EXCERPT TO READ
04 — Quick Reference Cheatsheet

📁 ← Back to Home

⚡ Key Numbers to Remember

Item	Value	Notes
Passing score	700 / 1000	Scaled score — not 70%
Exam duration	100 minutes	120 min seat time total
Domains	3	Equally weighted (30–35% each)
VACUUM default retention	7 days (168 hours)	Shorter retention breaks time travel
Delta checkpoint interval	Every 10 versions	Transaction log compaction
Deployment pipeline stages	Up to 10	Typically Dev → Test → Prod
Broadcast join limit	~100 MB	Larger tables cause OOM
Eventhouse hot cache default	Unlimited (policy-configurable)	Set explicitly for cost control
OneLake shortcut sources	5 types	OneLake, ADLS Gen2, S3, GCS, Dataverse

🧭 Master Decision Trees

“Where Should I Store This Data?”

flowchart TD
    START([Data Storage Decision]) --> Q1{Primary query\nengine?}
    Q1 -->|"T-SQL read+write\nstored procs"| WH["🏢 Warehouse"]
    Q1 -->|"Spark + SQL\nmixed workloads"| LH["🏠 Lakehouse"]
    Q1 -->|"KQL\nreal-time analytics"| EH["⚡ Eventhouse"]
    Q1 -->|"Don't copy\njust reference"| SC["🔗 Shortcut"]
    Q1 -->|"Near real-time\nreplica needed"| MR["🪞 Mirroring"]

“How Should I Transform This Data?”

flowchart TD
    START([Transform Decision]) --> Q1{Who is doing it?}
    Q1 -->|"Analyst\nno-code"| DF["🔄 Dataflow Gen2\n(Power Query M)"]
    Q1 -->|"Data engineer\ncode-first"| Q2{Scale?}
    Q2 -->|"Large scale\ncomplex logic"| NB["📓 Notebook\n(PySpark)"]
    Q2 -->|"SQL preferred"| Q3{Where's the data?}
    Q3 -->|"Warehouse"| TSQL["T-SQL in Warehouse"]
    Q3 -->|"Lakehouse"| SPARKSQL["Spark SQL in Notebook"]
    Q1 -->|"Real-time\nstreaming"| Q4{Style?}
    Q4 -->|"No-code routing"| ES["⚡ Eventstream"]
    Q4 -->|"Code, joins with batch"| SSS["📓 Spark Structured Streaming"]
    Q4 -->|"KQL analytics"| KQL["KQL in Eventhouse"]

“How Should I Orchestrate This?”

EXERCISE
Rewrite the cheatsheet starting with "04 — Quick Reference" and going on through "weighted (30–35% each)", renaming "Exam duration" as "Test length".

COLLECTED MATERIAL
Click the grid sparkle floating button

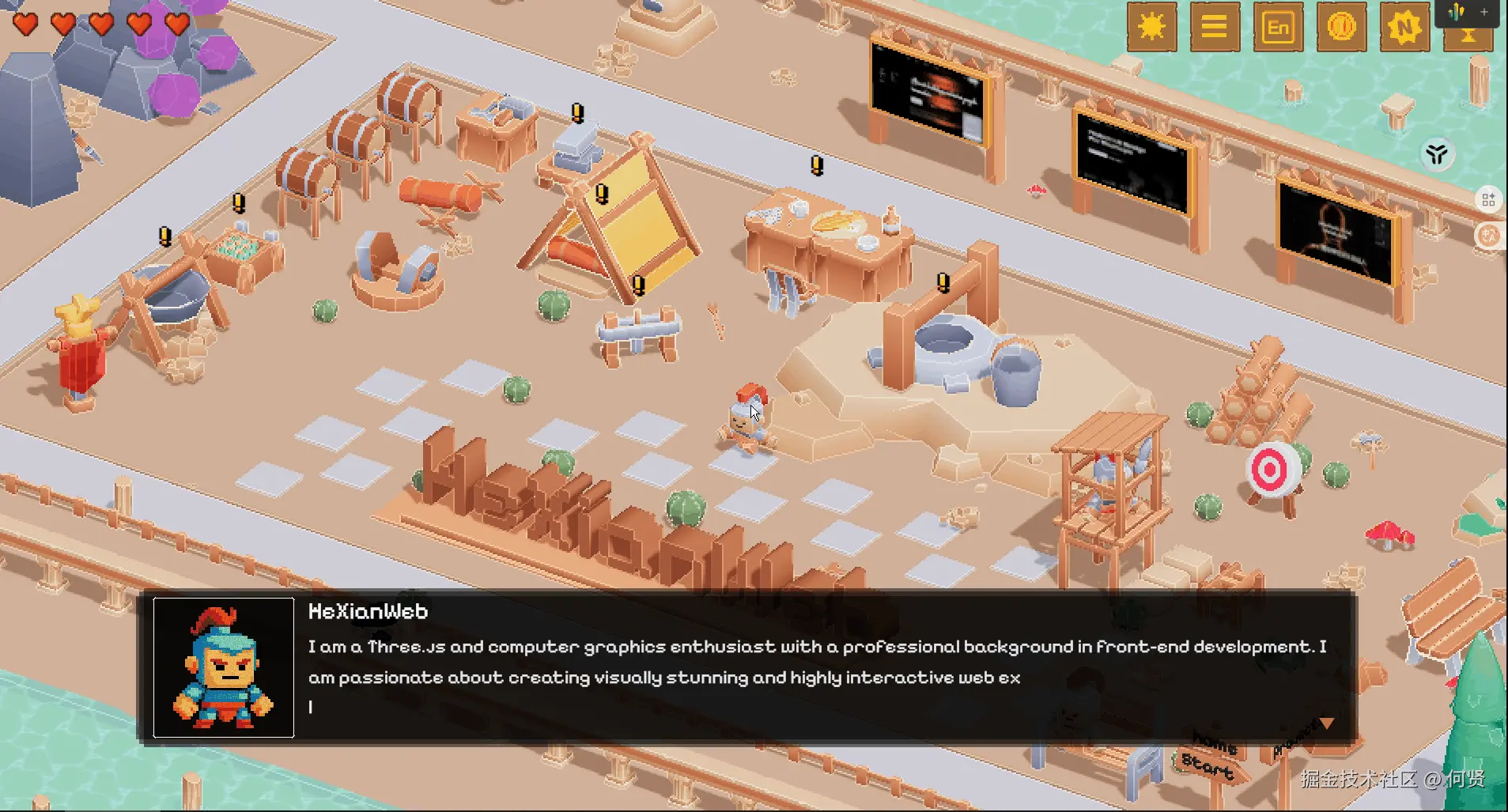1488,199
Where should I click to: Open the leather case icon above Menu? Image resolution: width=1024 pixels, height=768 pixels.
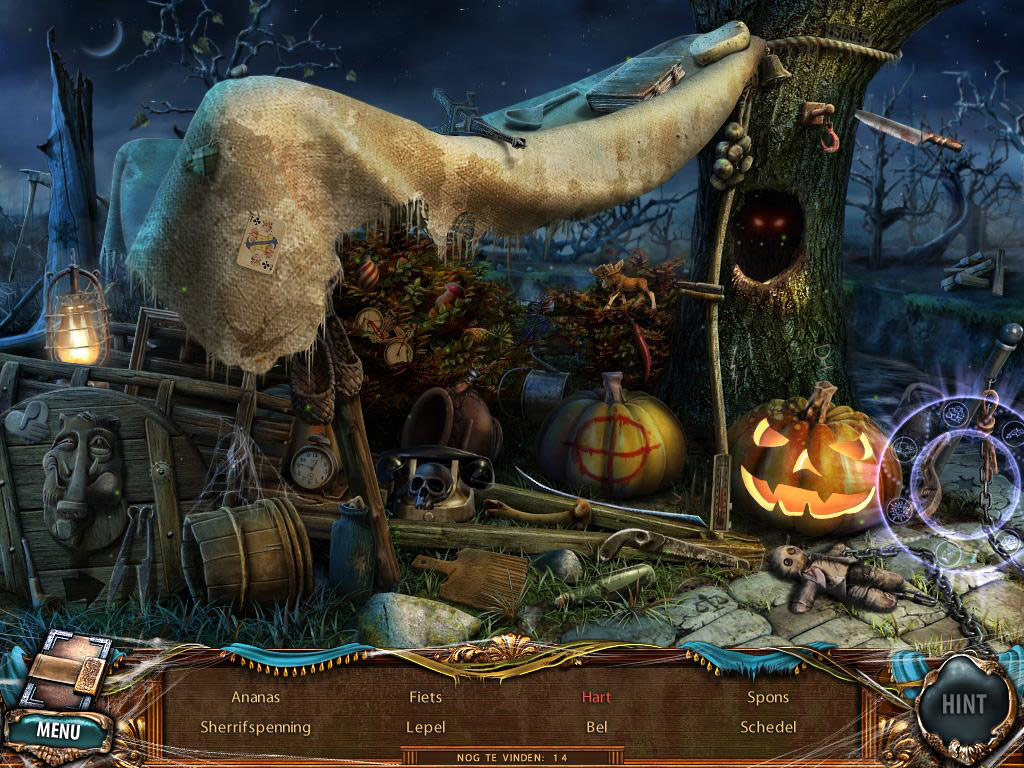[65, 671]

ANSWER
04 — Quick Reference Cheatsheet

📁 ← Back to Home

⚡ Key Numbers to Remember

Item	Value	Notes
Passing score	700 / 1000	Scaled score — not 70%
Test length	100 minutes	120 min seat time total
Domains	3	Equally weighted (30–35% each)